Summary of the invention

The purpose of the present invention is to provide a kind of 3 D laser scanning methods applied to green plant.

The scanning means that the present invention uses, including workbench, rack, the first turntable, the second turntable, sliding rail, sliding block, first Synchronous pulley, the first synchronous belt, laser sensor, scan table, first motor, driving assembly and third motor.The rack It fixes on the table.First turntable, the second turntable are supported on the both ends of rack respectively.First turntable and the second turntable Axis collinear and horizontally disposed.First turntable is driven by first motor.Second turntable is driven by third motor It is dynamic.One end of the sliding rail is fixed with the first turntable bias, and the other end is fixed with the second turntable bias.Sliding rail is horizontally disposed.The One turntable, the second turntable opposite side side on be supported with shaft.The first synchronous pulley is respectively and fixedly provided in two shafts.Two First synchronous pulley passes through the first synchronous band connection.One of them first synchronous pulley is driven by driving assembly.The sliding block Sliding pair is constituted with sliding rail.Sliding block is fixed with the first synchronous belt.The laser sensor is fixed on sliding block.The scanning Platform is fixed on the table.The top surface of scan table is horizontally disposed, and concordant with the axis of the first turntable and the second turntable is arranged.

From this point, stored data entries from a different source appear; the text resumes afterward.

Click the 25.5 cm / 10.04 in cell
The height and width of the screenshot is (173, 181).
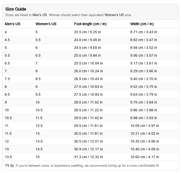tap(88, 63)
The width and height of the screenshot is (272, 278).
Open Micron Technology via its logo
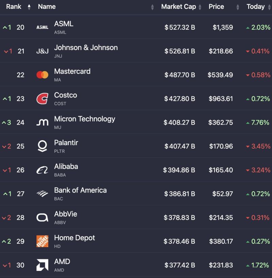[x=42, y=122]
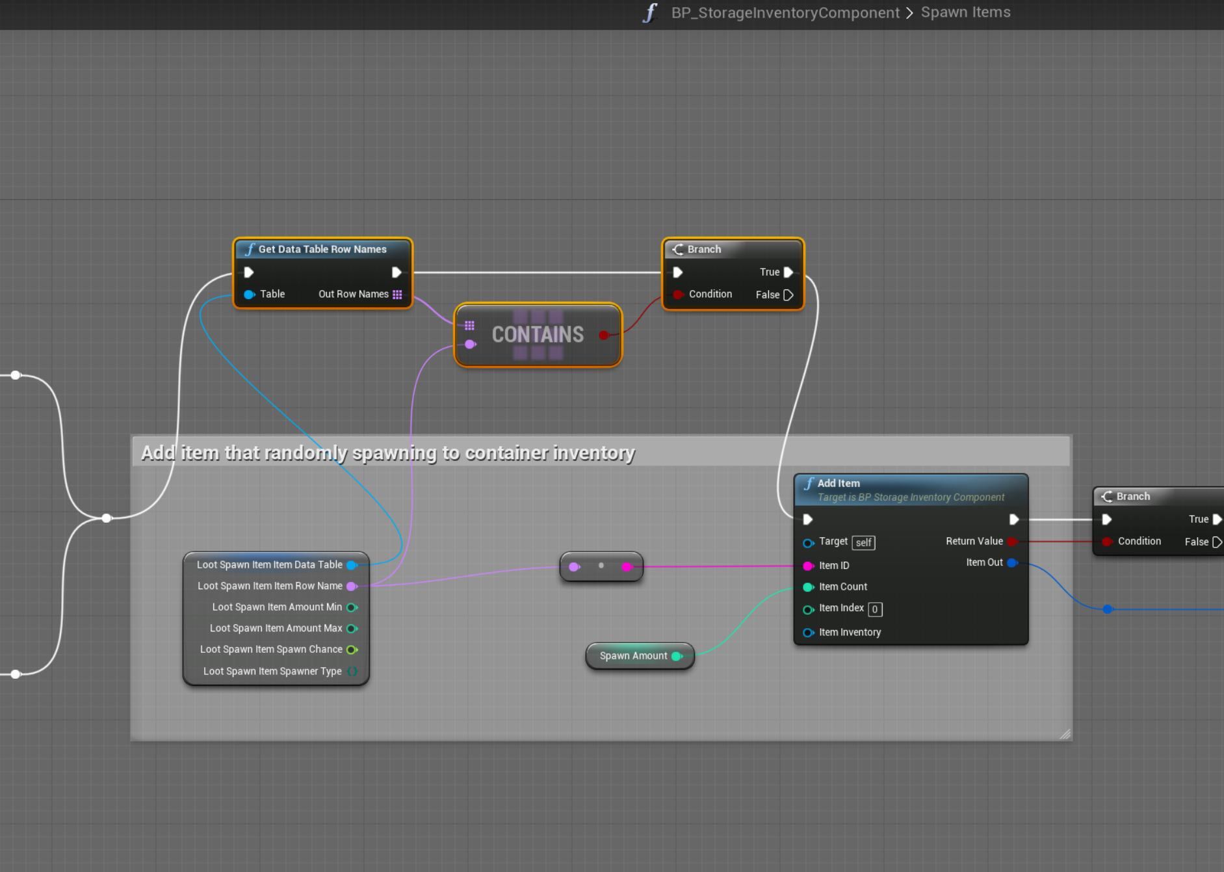The height and width of the screenshot is (872, 1224).
Task: Click the Item Inventory input pin
Action: [x=808, y=633]
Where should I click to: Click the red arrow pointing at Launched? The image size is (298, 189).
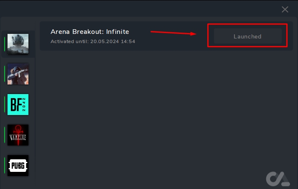pyautogui.click(x=173, y=33)
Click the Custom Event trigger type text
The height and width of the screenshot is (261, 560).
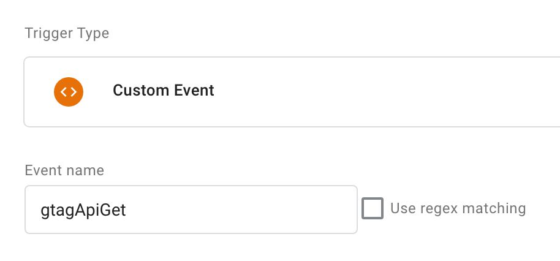pos(164,90)
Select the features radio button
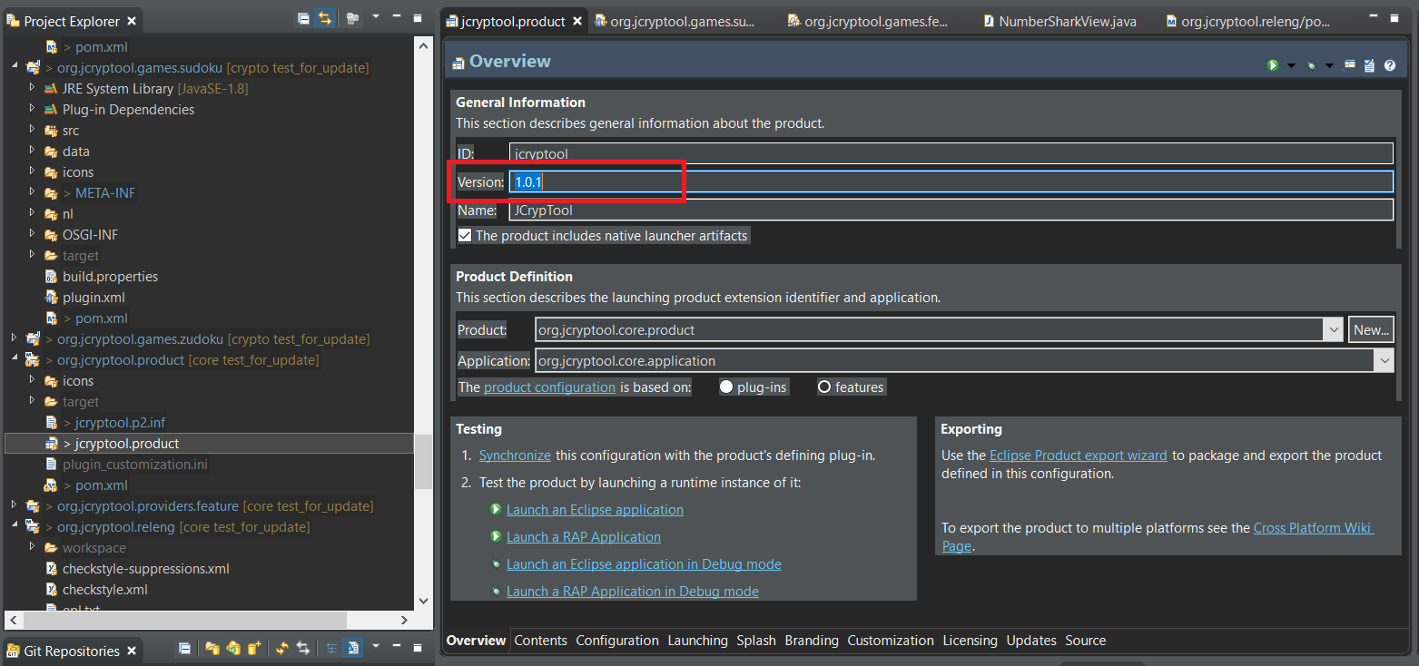 (x=824, y=387)
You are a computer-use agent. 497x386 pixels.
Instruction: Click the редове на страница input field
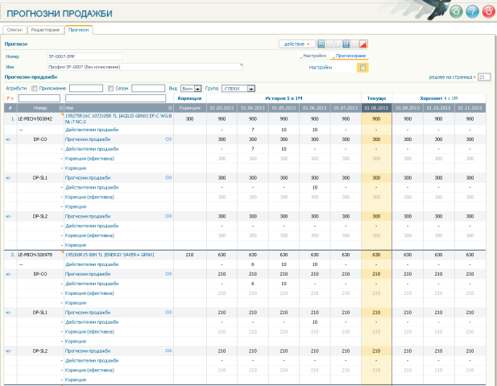[x=484, y=77]
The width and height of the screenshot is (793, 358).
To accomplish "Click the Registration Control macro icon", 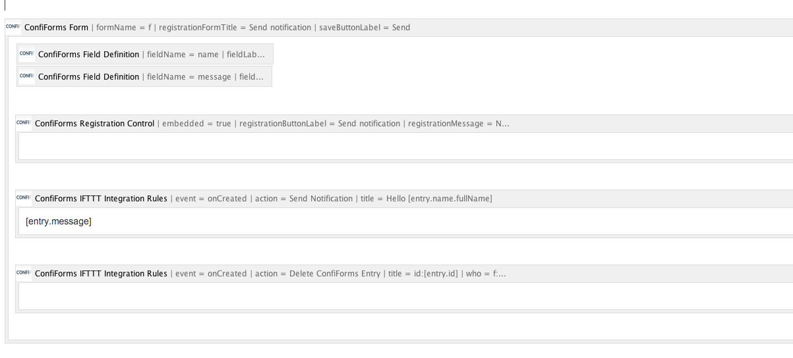I will (23, 123).
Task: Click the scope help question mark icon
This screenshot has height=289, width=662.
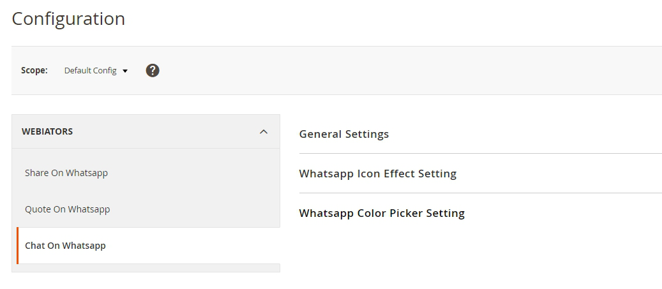Action: [x=153, y=71]
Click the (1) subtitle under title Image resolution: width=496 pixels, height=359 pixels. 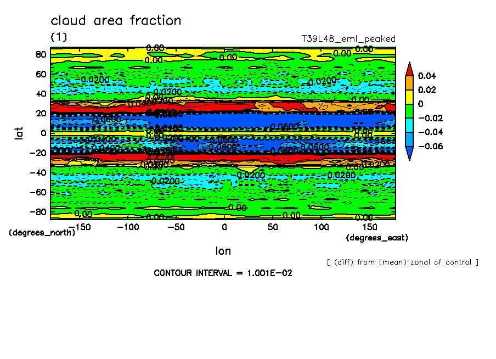[59, 37]
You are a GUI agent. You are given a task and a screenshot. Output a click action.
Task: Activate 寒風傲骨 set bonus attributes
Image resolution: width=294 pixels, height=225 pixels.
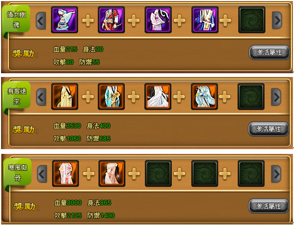point(269,206)
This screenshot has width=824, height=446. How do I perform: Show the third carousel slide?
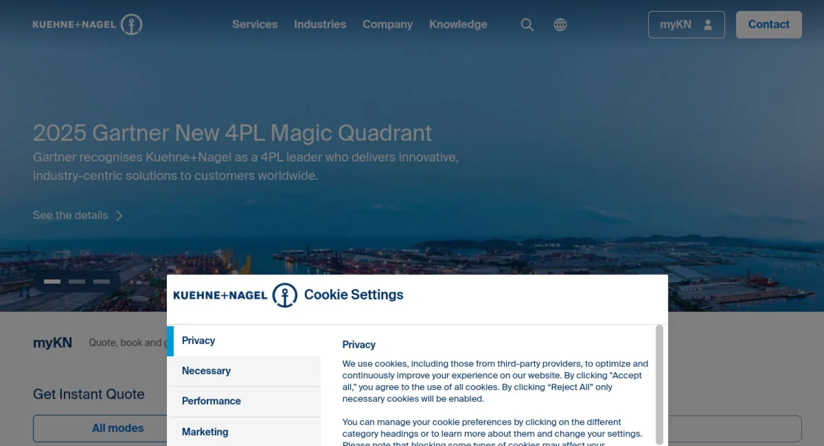click(101, 282)
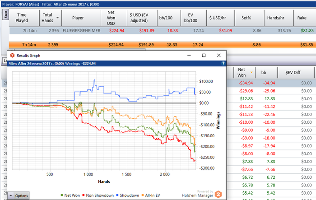Close the Results Graph window

pos(218,55)
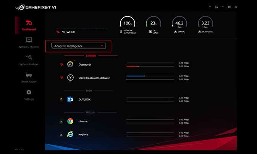Open the System Analyzer icon
The height and width of the screenshot is (154, 257).
[29, 59]

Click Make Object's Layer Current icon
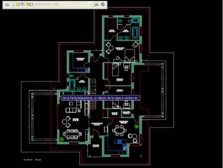click(96, 5)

Further, the model TIM510 of the laser sensor.

Further, the driving assembly includes the second synchronous pulley, the second synchronous belt and the second motor.Described There are two two synchronous pulleys are total.One of them second synchronous pulley is fixed therein in a shaft, another second synchronous belt It takes turns and is fixed with the output shaft of the second motor.Second motor is fixed with the first turntable or the second turntable.Two the second synchronous pulleys are logical Cross the second synchronous band connection.

Further, the axis of the shaft and the length direction of sliding rail are vertical.

Further, Laser emission mouth the first turntable of direction of the laser sensor and the axis of the second turntable.It is described Plane where the scan angle of laser sensor is vertical with the axis of the first turntable.

The 3 D laser scanning method for being applied to green plant is specific as follows:

Step 1: establishing absolute coordinate as coordinate origin using the position of laser sensor Laser emission mouth under original state System.The positive direction of the x-axis of absolute coordinate system is the glide direction of sliding block when the second motor rotates forward, and z-axis positive direction is straight up Direction.

Step 2: green plant to be scanned is placed on scan table.

Step 3: the second motor rotates forward, sliding block level sliding, until passing through above scan table.Laser sensor output First cloud array.The information of any one discrete point is all by s in first cloud array_1i、q_1iAnd θ_1iThree spatial positional informations Composition.Wherein, s_1iFor when the information of i-th of discrete point, laser sensor Laser emission mouth is exhausted in first cloud array of acquisition To the x-axis coordinate value in coordinate system；q_1iWhen to acquire the information of i-th of discrete point in first cloud array, laser sensor device Laser emission mouth is at a distance from the discrete point；θ_1iWhen to acquire the information of i-th of discrete point in first cloud array, laser sensing The angle of line of the device Laser emission mouth to the discrete point and the vertical axis by laser sensor Laser emission mouth.

Step 4: the second motor reversal, so that sliding block resets.

Step 5: first motor and the synchronous rotating forward of third motor, so that sliding rail overturns 90 °, the laser hair of laser sensor Loophole is towards positive direction of the y-axis.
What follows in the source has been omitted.